■ **KUTIPAN**:

Politik Bahasa Nasional

            Bahasa pada hakikatnya mempunyai dua fungsi utama yaitu, sebagai sarana komunikasi antarmanusia dan sebagai sarana budaya yang mempersatukan kelompok manusia yang mempergunakan bahasa tersebut. Fungsi yang pertama dapat kita sebutkan sebagai fungsi kumnukitatif dan fungsi yang kedua sebagai fungsi kohesif atau integrative. Pengembangan suatu bahasa haruslah memperhatikan kedua fungsi ini agar terjadi keseimbangan yang saling menunjnang dalam pertumbuhannya. Seperti juga manusia yang mempergunakannya bahasa harus terus tumbuh dan berkembang seiring dengan pergantian zaman.  

            Pada tanggal 28 oktober 1928 bangsa Indonsia telah memilih bahasa Indonesia sebagai bahasa nasional. Alasan yang utama pada waktu itu lebih ditekankan pada fungsi yang kohesif Bahasa Indonesia sebagai sarana untuk mengintegrasikan berbagai suku kedalam satu bangsa yaitu Indonesia. Tentu saja terdapat evaluasi yang berkonotasi dengan kemampuan Bahasa Indonesia selaku fungsi komunikatif yakni fakta bahwa bahasa Indonesia merupakan lingua franca dari sebagian besar penduduk, namun kalau jika dikaji lebih mendalam, maka kriteria bahasa sebagai fungsi kohesif itulah yang merupakan kriteria yang menentukan. Terdapat bahasa-bahasa lain yang mempunyai kematangan fungsi komunikatif yang lebih berkembang jika dibandingkan dengan Bahasa Melayu pada waktu itu, namun dengan penekanan pada fungsi kohesif dari bahasa selaku alat perjuangan untuk mempersatukan dan memerdekakan bangsa, pilihan dijatuhkan pada bahasa Melayu. Bangsa Filiphina umpamanya, menjatuhkan bahasa nasional pad bahasa Tagalog di dasarkan kepada kematangan fungsi komunikatif dari bahasa daerah tersebut. Hal inilah yang mungkin menyebabkan kurang berkembangnya bahasa tersebut, paling tidak bila dibandingkan dengan kita, selaku bahasa nasional mereka.

■ **SOAL LATIHAN 1**: Kapan bangsa Indonesia memilih bahasa Indonesia sebagai bahasa nasional menurut kutipan tentang politik bahasa nasional?
■ **SOAL LATIHAN 2**: Tulis lagi bagian kutipan tentang politik bahasa nasional yang dimulai dari "Bahasa pada hakikatnya" dan berakhir pada "dengan pergantian zaman.". Ganti setiap "sarana" dengan "media".
■ **SOAL LATIHAN 3**: Sebutkan semua nama bahasa tertentu yang disebut dalam kutipan tentang politik bahasa nasional.

■ **INFORMASI YANG DIBERIKAN**:
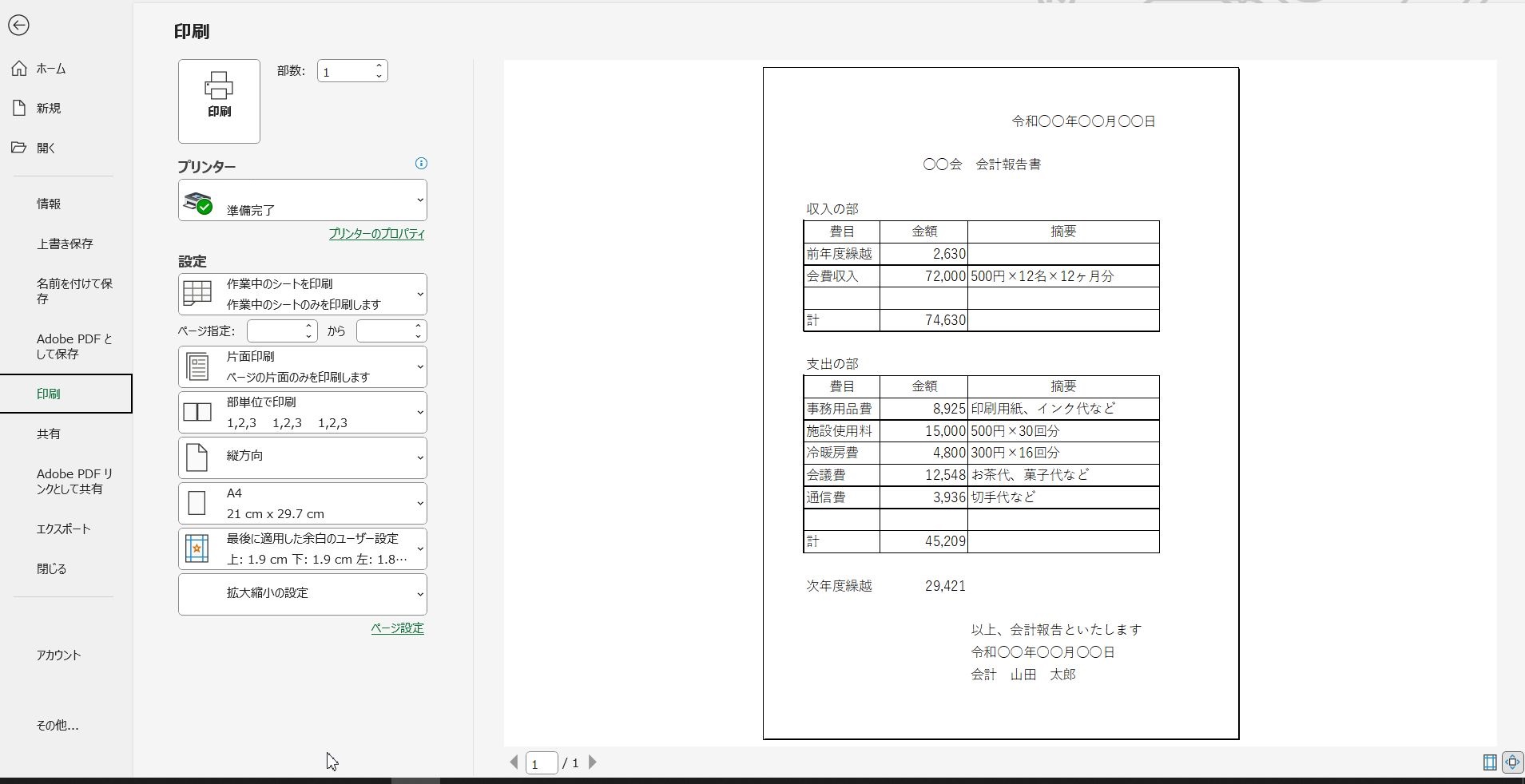
Task: Select エクスポート in the sidebar
Action: (63, 529)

■ **JAWABAN LENGKAP 1**: 28 Oktober 1928.

■ **JAWABAN LENGKAP 2**:
Bahasa pada hakikatnya mempunyai dua fungsi utama yaitu, sebagai media komunikasi antarmanusia dan sebagai media budaya yang mempersatukan kelompok manusia yang mempergunakan bahasa tersebut. Fungsi yang pertama dapat kita sebutkan sebagai fungsi kumnukitatif dan fungsi yang kedua sebagai fungsi kohesif atau integrative. Pengembangan suatu bahasa haruslah memperhatikan kedua fungsi ini agar terjadi keseimbangan yang saling menunjnang dalam pertumbuhannya. Seperti juga manusia yang mempergunakannya bahasa harus terus tumbuh dan berkembang seiring dengan pergantian zaman.

■ **JAWABAN LENGKAP 3**: Bahasa Indonesia, bahasa Melayu, bahasa Tagalog